Keogh’s face—the face of his apparition—was grave now. Do you remember what he was, this Dragosani?
“He was a necromancer,” said Kyle at once, no shadow of doubt in his mind. “Much like you.” He saw his mistake immediately and could have bitten his tongue.
Unlike me! Keogh corrected him. I was, I am, a necroscope, not a necromancer. Dragosani stole the secrets of the dead like … like an insane dentist yanking healthy teeth—without an anaesthetic. Me: I talk to the dead and respect them. And they respect me. But very well, I know that was a slip of the tongue. I know you didn’t mean that. So yes, he was a necromancer. But because of what the old Thing in the ground did to him, he was more than that. He was worse than that.
Of course. Now Kyle remembered. “You mean he was also a vampire.”
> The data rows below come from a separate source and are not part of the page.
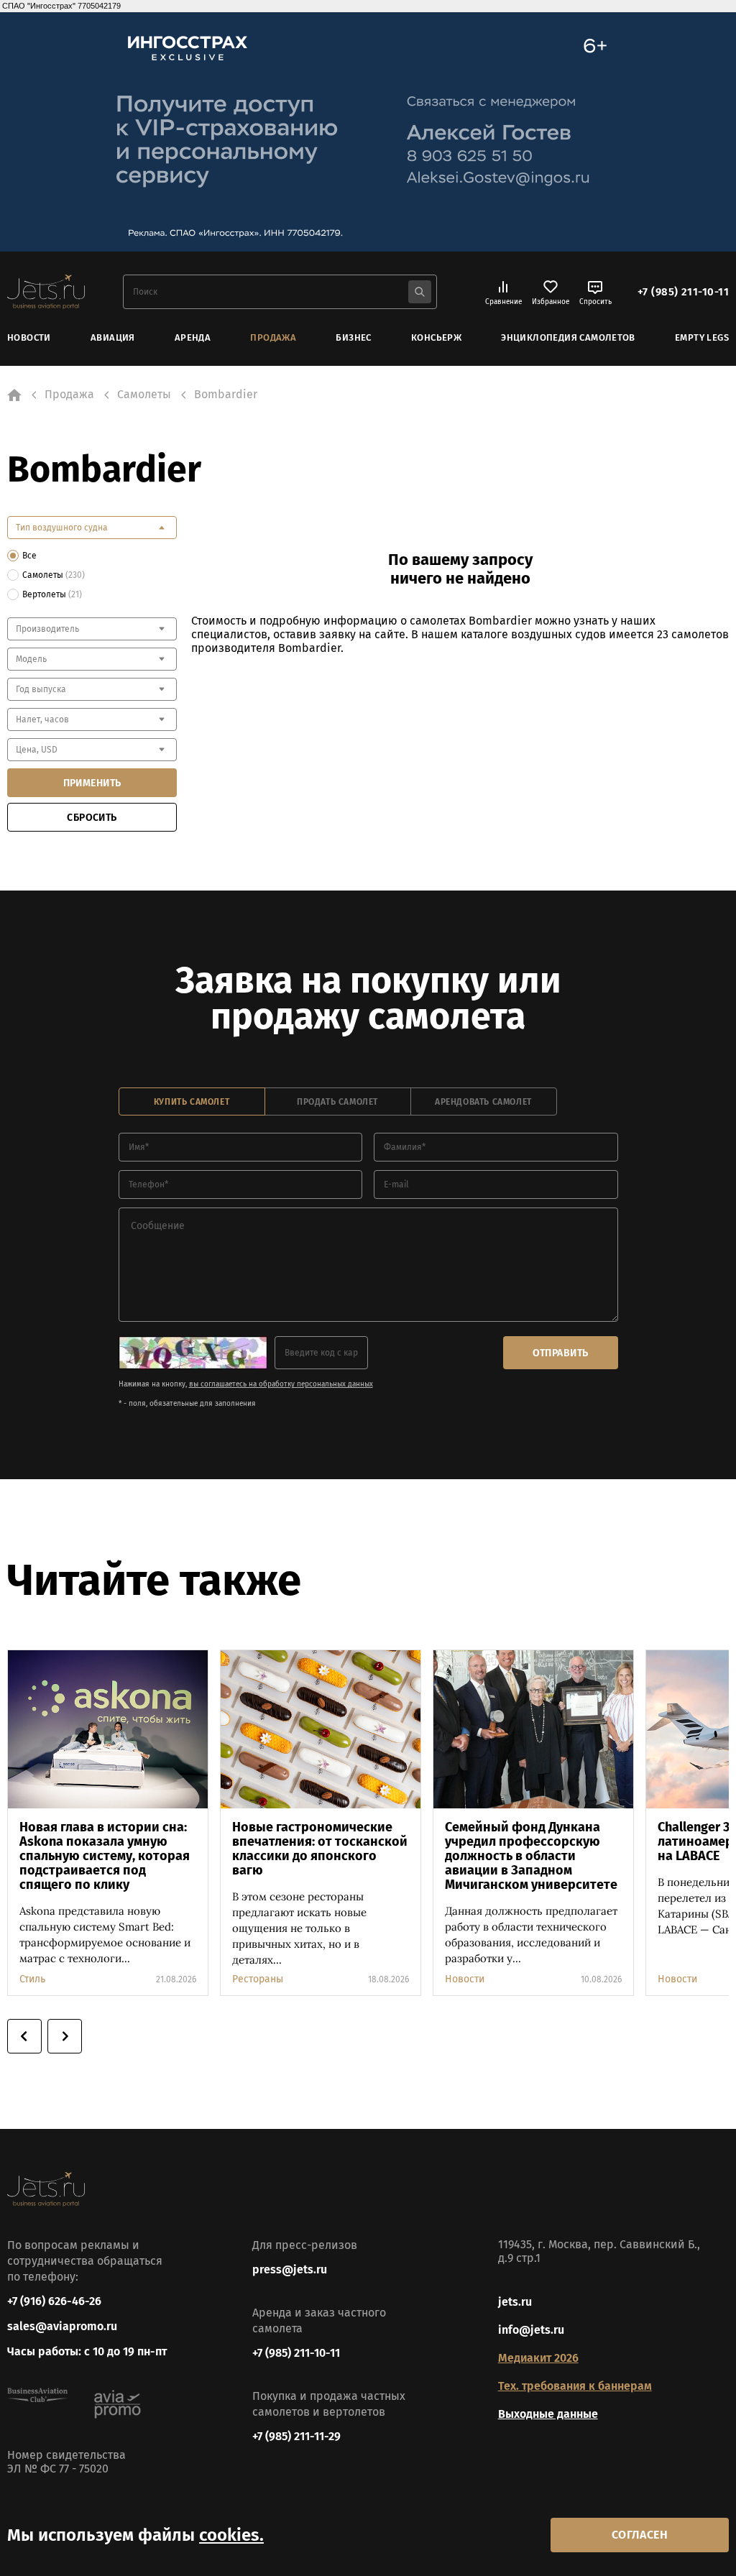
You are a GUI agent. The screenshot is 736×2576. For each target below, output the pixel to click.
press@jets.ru (289, 2269)
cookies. (231, 2535)
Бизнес (353, 337)
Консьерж (436, 337)
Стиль (32, 1979)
Keogh’s shimmering image nodded. That’s exactly what I mean. And that’s why I’m here now. You see, you’re the only one in the world who can do anything about it. You and your branch, and maybe your Russian counterparts. And when you know what I’m talking about, then you’ll have to do something about it.
Such was Keogh’s intensity, such the warning in his mental voice, that gooseflesh crept on Kyle’s spine. “Do something about what, Harry?”
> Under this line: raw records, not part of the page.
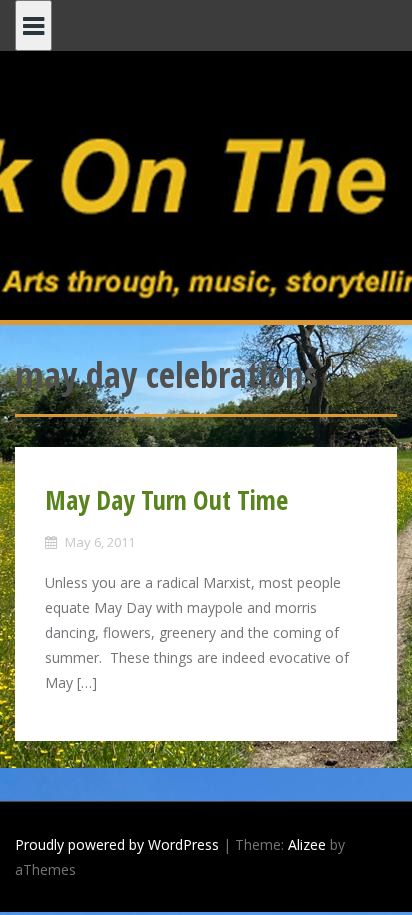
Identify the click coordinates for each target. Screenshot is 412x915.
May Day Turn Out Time (166, 500)
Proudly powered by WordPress (117, 844)
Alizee (307, 844)
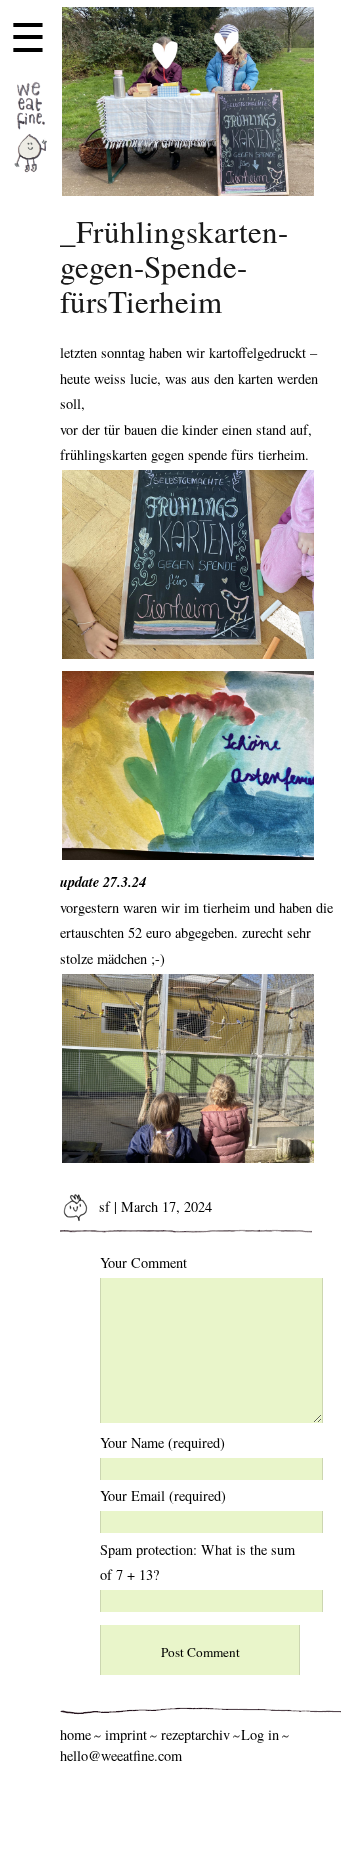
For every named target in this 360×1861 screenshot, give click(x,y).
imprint (126, 1734)
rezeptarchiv (195, 1734)
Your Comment (143, 1262)
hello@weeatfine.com (121, 1755)
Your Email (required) (163, 1495)
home (75, 1734)
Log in (260, 1734)
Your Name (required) (162, 1442)
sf (102, 1206)
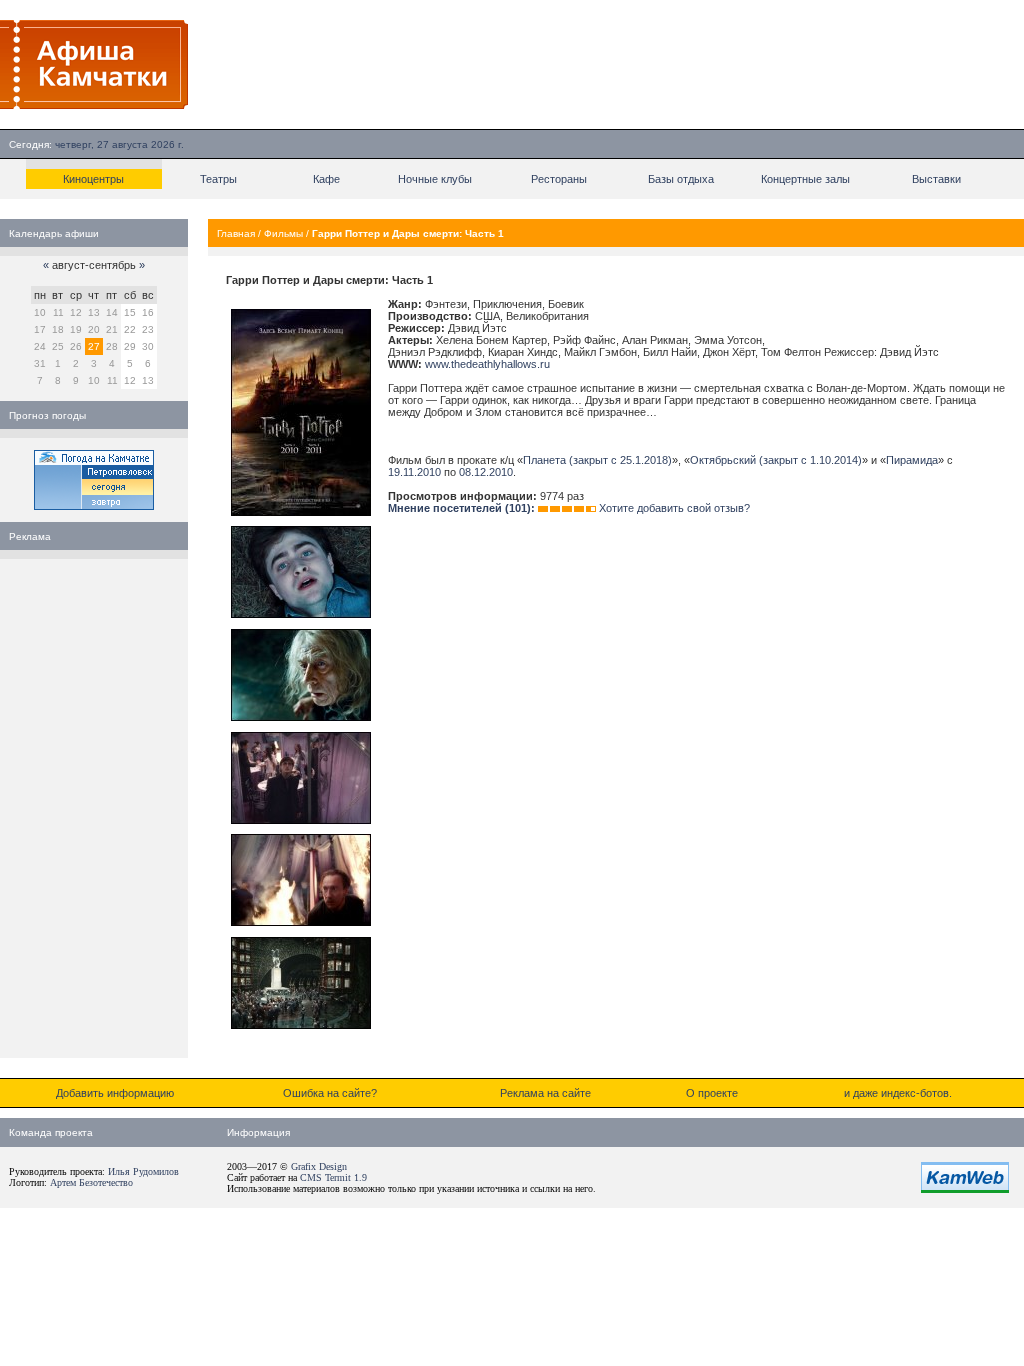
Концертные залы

About the rest of them, the apparition answered. You see, Alec, Dragosani and Thibor Ferenczy weren’t the only ones. And God only knows how many more there are!
“Vampires?” Kyle thrilled with horror. He remembered only too well that story Keogh had told him some eight months ago. “You’re sure?”
Oh yes. In the Möbius continuum—looking out through the doors of time past and time to come—I’ve seen their scarlet threads. I wouldn’t have known them, might never have come across them, but they cross young Harry’s blue life thread. Yes, and they cross yours, too!
Hearing
that, it was as if the cold blade of a psychic knife lanced into Kyle’s heart. “Harry,” he said stumblingly, “you’d … you’d better tell me all you know, and then what I must do.”
I’ll tell you as much as I can, and then we’ll try to decide what’s to be done. As to how I know what I’m about to tell you … The apparition shrugged. I’m a necroscope, remember? I’ve talked to Thibor Ferenczy himself, as I once promised him I would, and I’ve talked to one other. A recent victim. More of him later. But mainly the story is Thibor’s …
Chapter Two
THE OLD THING IN THE GROUND TREMBLED HOWEVER MINUTELY. shuddered slightly, strove to return to his immemorial dreaming. Something was intruding, threatening to rouse him up from his dark slumbers, but sleep had become a habit which satisfied his every need … almost.
He clung to his loathsome dreams—of madness and mayhem, the hell of living and the horror of dying, and the pleasures of blood, blood, blood—and felt the cold embrace of the clotted earth closing him in, weighing him down, holding him here in his darkling grave. And yet the earth was familiar and no longer held any terrors for him; the darkness was like that of a shuttered room or deep vault, an impenetrable gloom entirely in keeping; the forbidding nature and location of his mausoleum not only set him apart but kept him protected. He was safe here. Damned forever, certainly—doomed for all time, yes, barring some major miracle of intervention—but safe, too, and there was much to be said for safety.
Safe from the men—mere men, most of them—who had put him here. For in his dreaming the wizened Thing had forgotten that those men were long dead. And their sons, dead. And theirs, and theirs …
The old Thing in the ground had lived for five hundred years, and as long again had lain undead in his unhallowed grave. Above him, in the gloom of a glade beneath stirless, snow-laden trees, the tumbled stones and slabs of his tomb told something of his story, but only the Thing himself knew all of it. His name had been … but no, the Wamphyri have no names as such. His host’s name, then, had been Thibor Ferenczy, and in the beginning Thibor had been a man. But that had been almost a thousand years ago.